**Action item**
Without the pictures, set down every line of the data exactly.

**Available data**

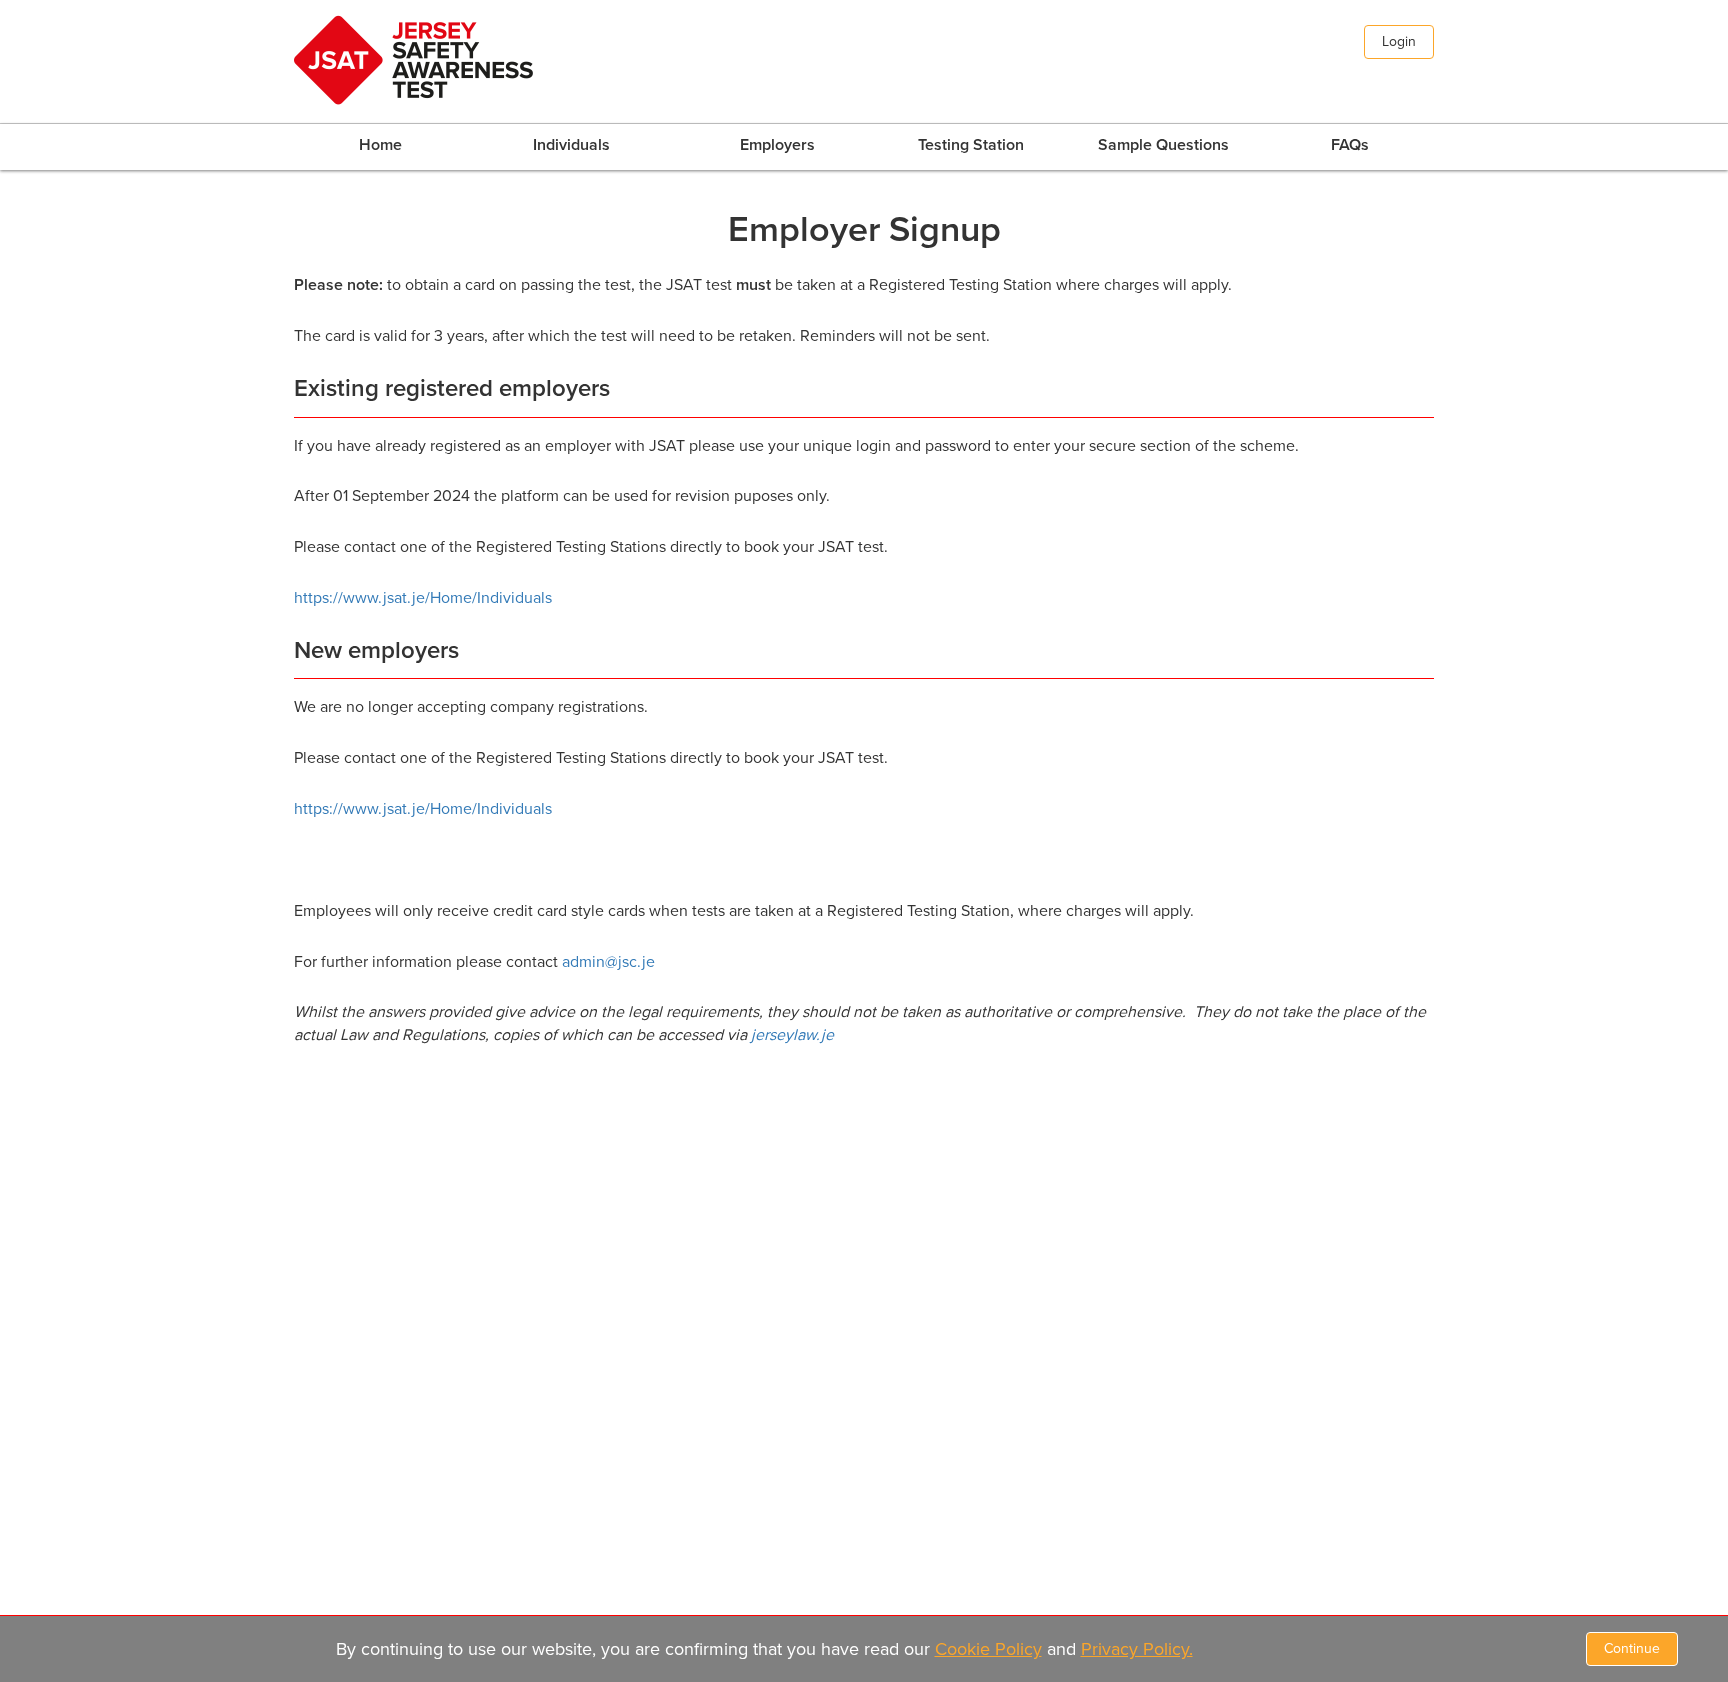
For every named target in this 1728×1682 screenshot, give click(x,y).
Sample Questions (1163, 145)
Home (380, 145)
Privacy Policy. (1137, 1649)
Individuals (571, 145)
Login (1399, 41)
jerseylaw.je (792, 1035)
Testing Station (971, 145)
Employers (777, 145)
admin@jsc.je (608, 962)
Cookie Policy (988, 1649)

**Result for this task**
For every named target in this 1728×1682 screenshot, give click(x,y).
Sample Questions (1163, 145)
Home (380, 145)
Privacy Policy. (1137, 1649)
Individuals (571, 145)
Login (1399, 41)
jerseylaw.je (792, 1035)
Testing Station (971, 145)
Employers (777, 145)
admin@jsc.je (608, 962)
Cookie Policy (988, 1649)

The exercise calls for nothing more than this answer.